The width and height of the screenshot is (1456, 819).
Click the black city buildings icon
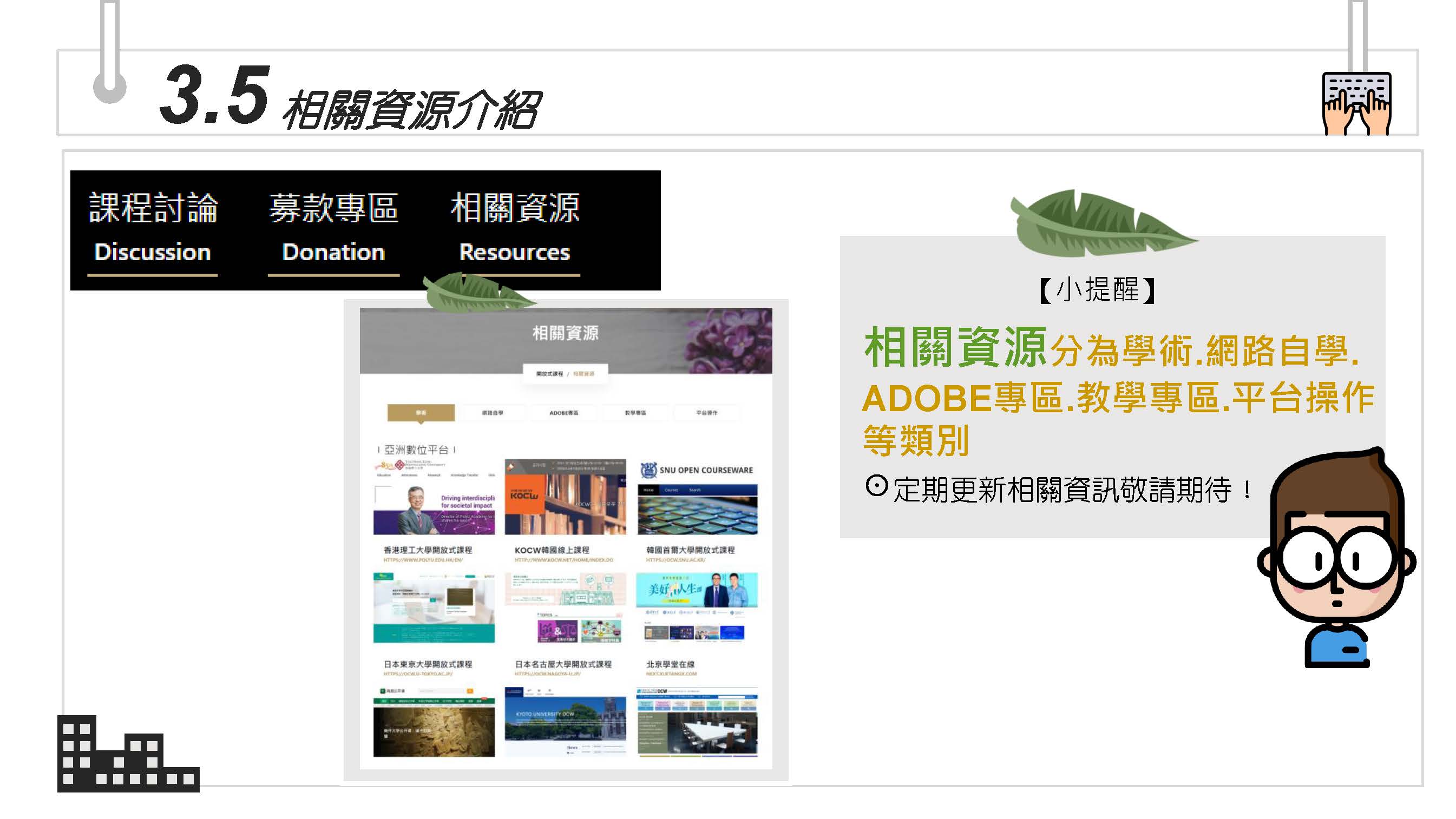point(128,755)
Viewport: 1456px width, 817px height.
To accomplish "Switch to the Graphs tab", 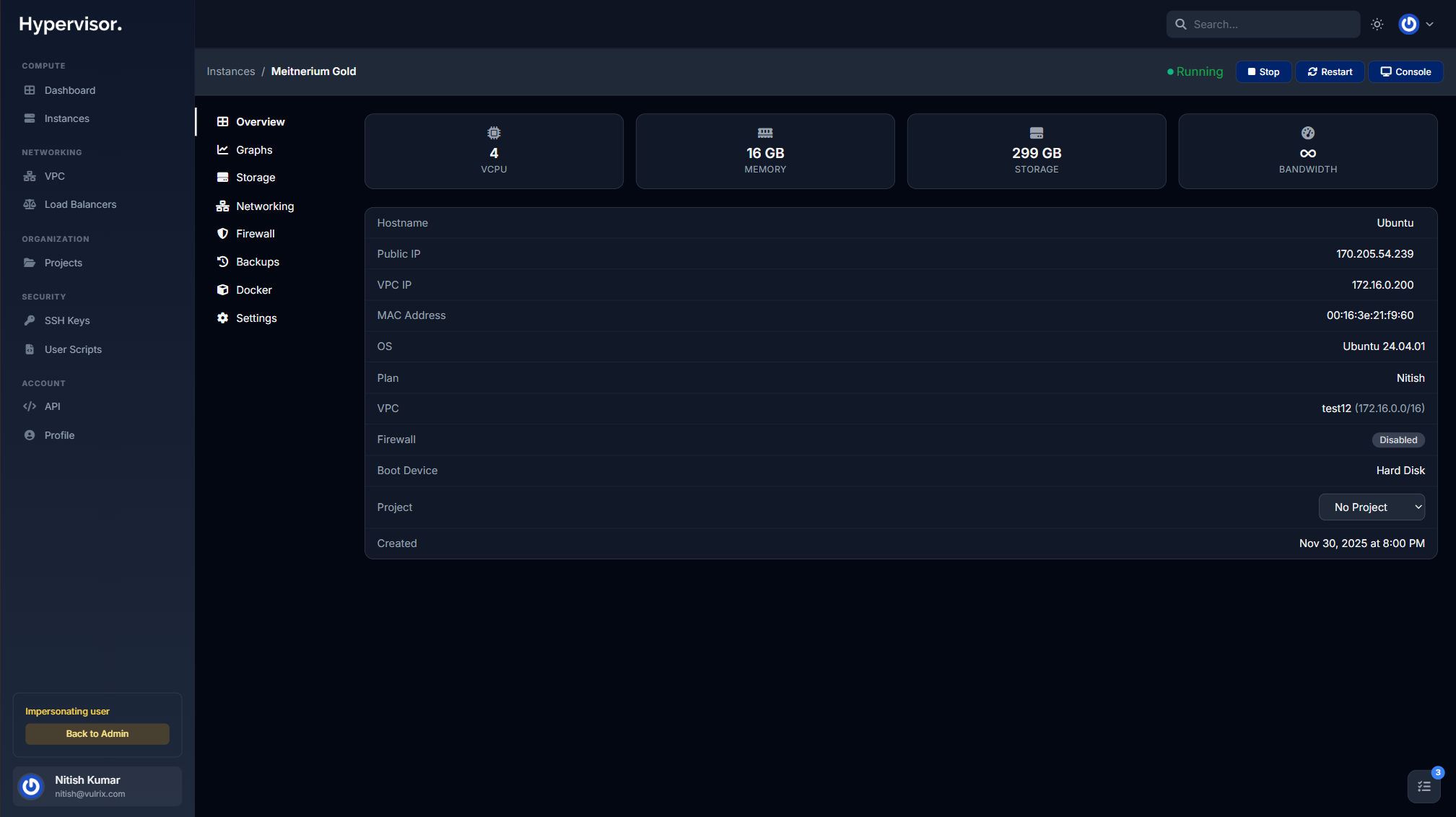I will click(254, 149).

(REQUIRED TASK)
Pick out and copy each line of the data above that contains the word "height".

(OUTPUT FOR THIS TASK)
The width and height of the screenshot is (1456, 819).
Viewport: 1456px width, 817px height.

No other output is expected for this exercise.